The drama of the Russia-Belarus union

Everybody wants the union, but nobody wants to go for it

The Russian government is still dealing with the problem of the union between Russia and Belarus. Russia is still pressing Belarussian President Alexander Lukashenko regarding the issue of the introduction of the joint currency: the Russian ruble.

The National Bank of Belarus has already stated its readiness to become the second issuing center of the unified state. Now, it is for politicians to do the rest now. Lukashenko is very limited in his possible moves, as he has no room. It seems that Lukashenko’s capitulation can be costly for Russia.

The Russia-Belarus integration process is continuing, despite any political complications. At least Russian officials are doing their best to make it proceed according to plan, as if there was no ultimatum from the Russian president and Lukashenko’s hysterics. The Belarussian president said that the offer from his Russian colleague was humiliating and unacceptable.

Russian Prime minister Mikhail Kasyanov declared at today’s session of the government that it is possible to instate the joint currency during the coming year. As he said, all of Russia's branches of power stand for the integration and the introduction of the joint currency. For the time being, the ball is in the Belarussian court.

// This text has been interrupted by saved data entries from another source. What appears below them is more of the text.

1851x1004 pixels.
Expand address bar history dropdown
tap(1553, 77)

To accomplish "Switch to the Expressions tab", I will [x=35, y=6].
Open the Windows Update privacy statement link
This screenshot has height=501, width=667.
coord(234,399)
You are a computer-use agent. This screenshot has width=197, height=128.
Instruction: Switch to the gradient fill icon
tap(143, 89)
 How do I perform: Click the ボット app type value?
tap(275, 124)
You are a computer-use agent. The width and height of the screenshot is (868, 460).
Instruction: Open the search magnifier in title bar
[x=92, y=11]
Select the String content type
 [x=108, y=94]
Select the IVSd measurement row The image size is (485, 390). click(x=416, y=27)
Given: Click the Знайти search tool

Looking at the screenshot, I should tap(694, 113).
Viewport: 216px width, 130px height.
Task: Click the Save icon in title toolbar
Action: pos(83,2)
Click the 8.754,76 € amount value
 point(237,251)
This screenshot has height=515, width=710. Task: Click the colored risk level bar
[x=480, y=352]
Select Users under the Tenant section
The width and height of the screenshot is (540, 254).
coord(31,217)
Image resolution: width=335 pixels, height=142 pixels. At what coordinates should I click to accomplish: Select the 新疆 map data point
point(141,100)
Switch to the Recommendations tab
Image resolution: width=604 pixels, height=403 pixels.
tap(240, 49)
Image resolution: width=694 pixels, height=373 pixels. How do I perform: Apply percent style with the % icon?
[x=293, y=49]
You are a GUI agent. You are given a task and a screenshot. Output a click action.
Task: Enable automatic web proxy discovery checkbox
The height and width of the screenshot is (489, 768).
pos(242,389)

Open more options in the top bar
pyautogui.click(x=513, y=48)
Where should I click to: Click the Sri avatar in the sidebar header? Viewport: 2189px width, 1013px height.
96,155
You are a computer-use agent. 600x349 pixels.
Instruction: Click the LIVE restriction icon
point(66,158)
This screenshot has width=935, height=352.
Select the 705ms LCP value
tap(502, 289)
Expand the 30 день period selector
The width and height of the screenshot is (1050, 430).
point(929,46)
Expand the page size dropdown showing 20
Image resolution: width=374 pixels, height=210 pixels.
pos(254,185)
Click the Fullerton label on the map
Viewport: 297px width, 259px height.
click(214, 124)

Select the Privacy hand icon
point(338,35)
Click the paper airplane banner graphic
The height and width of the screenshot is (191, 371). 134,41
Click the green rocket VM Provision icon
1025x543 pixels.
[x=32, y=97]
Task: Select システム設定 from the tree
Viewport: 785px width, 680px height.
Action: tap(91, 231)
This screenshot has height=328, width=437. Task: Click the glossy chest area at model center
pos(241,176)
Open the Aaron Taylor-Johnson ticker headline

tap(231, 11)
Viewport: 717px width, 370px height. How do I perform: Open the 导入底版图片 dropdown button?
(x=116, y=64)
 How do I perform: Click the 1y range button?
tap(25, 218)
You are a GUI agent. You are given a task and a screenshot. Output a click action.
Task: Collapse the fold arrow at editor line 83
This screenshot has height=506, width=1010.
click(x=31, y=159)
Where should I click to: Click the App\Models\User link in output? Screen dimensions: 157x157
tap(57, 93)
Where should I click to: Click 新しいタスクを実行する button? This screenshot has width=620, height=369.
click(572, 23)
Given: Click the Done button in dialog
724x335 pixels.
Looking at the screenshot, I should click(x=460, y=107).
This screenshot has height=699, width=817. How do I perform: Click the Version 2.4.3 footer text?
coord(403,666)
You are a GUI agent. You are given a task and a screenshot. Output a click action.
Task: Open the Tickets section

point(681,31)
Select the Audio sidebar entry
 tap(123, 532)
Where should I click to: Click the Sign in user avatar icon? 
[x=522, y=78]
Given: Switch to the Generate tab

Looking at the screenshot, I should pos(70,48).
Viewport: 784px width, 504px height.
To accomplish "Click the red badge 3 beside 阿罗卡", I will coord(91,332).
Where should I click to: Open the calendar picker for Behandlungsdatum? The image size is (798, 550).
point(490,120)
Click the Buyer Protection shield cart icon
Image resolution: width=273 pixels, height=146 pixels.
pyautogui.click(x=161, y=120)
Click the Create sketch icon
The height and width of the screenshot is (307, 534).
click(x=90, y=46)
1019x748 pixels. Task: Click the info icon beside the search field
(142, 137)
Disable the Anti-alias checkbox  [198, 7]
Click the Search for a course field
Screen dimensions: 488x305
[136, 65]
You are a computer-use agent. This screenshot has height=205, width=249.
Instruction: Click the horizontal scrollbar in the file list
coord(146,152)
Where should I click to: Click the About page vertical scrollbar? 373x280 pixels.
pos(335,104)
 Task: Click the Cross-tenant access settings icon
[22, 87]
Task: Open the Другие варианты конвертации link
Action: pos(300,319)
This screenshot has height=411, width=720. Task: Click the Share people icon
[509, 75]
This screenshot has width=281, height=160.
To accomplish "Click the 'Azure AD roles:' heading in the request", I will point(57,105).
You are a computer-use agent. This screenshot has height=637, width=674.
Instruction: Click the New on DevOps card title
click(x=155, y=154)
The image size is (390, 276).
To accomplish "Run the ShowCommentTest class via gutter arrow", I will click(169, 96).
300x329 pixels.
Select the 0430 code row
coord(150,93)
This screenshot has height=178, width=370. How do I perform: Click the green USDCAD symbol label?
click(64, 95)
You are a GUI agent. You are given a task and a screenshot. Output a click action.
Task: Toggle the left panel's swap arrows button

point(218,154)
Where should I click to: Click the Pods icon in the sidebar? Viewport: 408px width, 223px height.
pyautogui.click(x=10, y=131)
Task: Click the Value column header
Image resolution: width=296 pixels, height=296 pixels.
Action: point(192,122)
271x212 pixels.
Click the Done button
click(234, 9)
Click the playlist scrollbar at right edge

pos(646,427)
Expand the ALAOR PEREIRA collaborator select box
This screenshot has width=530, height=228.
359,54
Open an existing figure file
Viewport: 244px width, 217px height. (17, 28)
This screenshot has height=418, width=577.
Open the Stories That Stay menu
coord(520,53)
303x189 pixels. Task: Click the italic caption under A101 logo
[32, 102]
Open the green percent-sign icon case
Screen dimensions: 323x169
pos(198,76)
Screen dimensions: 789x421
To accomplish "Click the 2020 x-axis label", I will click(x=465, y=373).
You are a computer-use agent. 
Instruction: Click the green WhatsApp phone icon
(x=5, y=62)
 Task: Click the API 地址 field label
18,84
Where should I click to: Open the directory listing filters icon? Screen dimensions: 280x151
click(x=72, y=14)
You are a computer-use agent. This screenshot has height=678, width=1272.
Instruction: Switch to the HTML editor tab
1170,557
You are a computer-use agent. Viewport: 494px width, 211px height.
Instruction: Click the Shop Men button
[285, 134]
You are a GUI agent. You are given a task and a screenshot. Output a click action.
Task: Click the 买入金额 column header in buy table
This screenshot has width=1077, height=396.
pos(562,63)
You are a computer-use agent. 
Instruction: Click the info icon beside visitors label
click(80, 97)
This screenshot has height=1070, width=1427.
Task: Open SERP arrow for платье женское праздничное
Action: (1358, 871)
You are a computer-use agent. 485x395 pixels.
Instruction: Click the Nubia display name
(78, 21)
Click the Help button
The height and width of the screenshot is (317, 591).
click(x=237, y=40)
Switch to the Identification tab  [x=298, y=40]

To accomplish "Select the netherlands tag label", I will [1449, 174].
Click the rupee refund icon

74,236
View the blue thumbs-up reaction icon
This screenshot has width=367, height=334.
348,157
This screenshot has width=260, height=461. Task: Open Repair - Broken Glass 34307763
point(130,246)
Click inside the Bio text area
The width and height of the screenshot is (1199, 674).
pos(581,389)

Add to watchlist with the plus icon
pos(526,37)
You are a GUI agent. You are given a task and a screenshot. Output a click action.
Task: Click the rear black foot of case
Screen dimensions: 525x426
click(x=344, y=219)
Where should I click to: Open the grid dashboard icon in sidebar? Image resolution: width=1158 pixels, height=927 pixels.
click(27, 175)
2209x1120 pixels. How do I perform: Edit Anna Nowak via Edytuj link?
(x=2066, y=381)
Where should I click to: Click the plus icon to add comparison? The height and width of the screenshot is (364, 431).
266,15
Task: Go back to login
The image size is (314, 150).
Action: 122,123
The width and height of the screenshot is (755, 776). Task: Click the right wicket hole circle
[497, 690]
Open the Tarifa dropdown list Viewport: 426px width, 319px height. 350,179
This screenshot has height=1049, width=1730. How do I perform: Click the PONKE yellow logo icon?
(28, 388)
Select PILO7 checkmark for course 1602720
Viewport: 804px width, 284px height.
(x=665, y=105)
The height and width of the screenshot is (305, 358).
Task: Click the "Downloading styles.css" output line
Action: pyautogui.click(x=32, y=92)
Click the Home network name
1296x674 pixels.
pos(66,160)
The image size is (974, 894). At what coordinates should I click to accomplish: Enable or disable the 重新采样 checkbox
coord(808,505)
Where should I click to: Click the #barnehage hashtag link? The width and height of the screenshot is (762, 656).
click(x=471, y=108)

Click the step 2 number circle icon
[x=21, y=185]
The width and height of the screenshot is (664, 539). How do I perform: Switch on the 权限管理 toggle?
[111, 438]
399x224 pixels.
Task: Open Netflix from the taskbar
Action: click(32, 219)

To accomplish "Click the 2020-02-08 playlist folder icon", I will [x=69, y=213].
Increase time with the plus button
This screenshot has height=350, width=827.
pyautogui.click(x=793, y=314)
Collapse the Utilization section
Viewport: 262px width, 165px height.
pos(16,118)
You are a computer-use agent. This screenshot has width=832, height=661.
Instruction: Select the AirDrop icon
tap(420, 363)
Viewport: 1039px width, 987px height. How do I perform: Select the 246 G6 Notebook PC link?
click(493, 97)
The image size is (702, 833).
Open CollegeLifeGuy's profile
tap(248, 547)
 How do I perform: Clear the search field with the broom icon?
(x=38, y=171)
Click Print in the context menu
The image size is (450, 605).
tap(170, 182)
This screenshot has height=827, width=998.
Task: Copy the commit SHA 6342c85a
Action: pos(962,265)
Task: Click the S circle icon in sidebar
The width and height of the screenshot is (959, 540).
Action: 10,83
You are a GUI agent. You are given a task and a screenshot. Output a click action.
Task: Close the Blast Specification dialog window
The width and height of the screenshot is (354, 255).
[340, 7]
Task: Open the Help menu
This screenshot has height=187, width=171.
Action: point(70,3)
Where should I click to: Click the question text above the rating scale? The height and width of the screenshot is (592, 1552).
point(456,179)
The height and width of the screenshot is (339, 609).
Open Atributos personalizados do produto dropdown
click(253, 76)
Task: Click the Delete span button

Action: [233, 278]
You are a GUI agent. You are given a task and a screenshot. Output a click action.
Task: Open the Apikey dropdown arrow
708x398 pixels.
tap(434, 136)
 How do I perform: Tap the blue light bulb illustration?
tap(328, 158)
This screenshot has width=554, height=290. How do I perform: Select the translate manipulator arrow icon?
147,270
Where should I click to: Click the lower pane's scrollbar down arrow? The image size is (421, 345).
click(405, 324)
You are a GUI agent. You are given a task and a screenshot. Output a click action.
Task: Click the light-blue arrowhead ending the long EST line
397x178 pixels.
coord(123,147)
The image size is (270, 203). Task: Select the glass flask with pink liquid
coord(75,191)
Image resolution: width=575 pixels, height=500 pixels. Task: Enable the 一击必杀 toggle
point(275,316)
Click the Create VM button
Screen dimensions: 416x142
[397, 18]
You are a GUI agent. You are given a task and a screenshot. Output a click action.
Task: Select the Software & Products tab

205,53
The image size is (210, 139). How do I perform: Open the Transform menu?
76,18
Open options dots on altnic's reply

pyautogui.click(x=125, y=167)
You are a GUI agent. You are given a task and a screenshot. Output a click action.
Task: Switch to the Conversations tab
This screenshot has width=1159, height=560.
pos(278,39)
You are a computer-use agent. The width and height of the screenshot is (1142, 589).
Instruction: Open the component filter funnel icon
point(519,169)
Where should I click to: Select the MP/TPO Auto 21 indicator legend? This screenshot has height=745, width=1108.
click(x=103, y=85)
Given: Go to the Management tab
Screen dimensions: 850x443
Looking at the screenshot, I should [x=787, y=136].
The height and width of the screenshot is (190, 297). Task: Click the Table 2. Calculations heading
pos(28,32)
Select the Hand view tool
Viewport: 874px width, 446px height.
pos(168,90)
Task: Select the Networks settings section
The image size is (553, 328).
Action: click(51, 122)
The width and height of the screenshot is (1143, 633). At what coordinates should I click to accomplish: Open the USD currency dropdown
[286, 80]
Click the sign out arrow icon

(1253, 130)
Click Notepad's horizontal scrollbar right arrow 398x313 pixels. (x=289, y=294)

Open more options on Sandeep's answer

The problems of Russia and Belarus look like a conversation between a blind and a deaf man. Russian and Belarussian political institutions exchange their harsh statements. The press writes about possible losses over “unified relations.” Alexander Lukashenko is greatly offended by Moscow, and then it turns out that the Belarussian president was misunderstood. Then the story replays.

Relations between the parties of the union regarding the issue of a single currency cannot be called perfect either. Russia is acting as if everything has been settled, but this does not make this process proceed faster. Alexander Lukashenko said a month ago that Belarus supports for the institution of the joint currency as well. Lukashenko was unhappy about the absence of a coordinated mechanism. The Belarussian president is sure that the national currency is strictly connected with the issue of sovereignty. Sovereignty implies the right to issue money. This is the bone of contention.

Alexander Lukashenko suspects that Moscow wants to place Belarus under conditions of currency inequality. For this, the National Bank of Belarus should remain an independent issuing center, and this would not be good for Russia. The economy of the country cannot allow Belarus to raise as many loans as it wishes at Russia’s expense. Lukashenko does not agree to the Belarussian National Bank becoming an ordinary branch office of the Russian Central Bank.

Obviously, one has to force Lukashenko to agree to the final political unification with Russia. Certain economic questions and their answers come second. However, the Secretary of the Unified State, Pavel Borodin, is full of optimism. He says that the Russian ruble will be the only currency for both Russia and Belarus no later than two years. Then there will be a joint union, a joint president, and a joint parliament. Borodin does not explain where all these things are going to come from.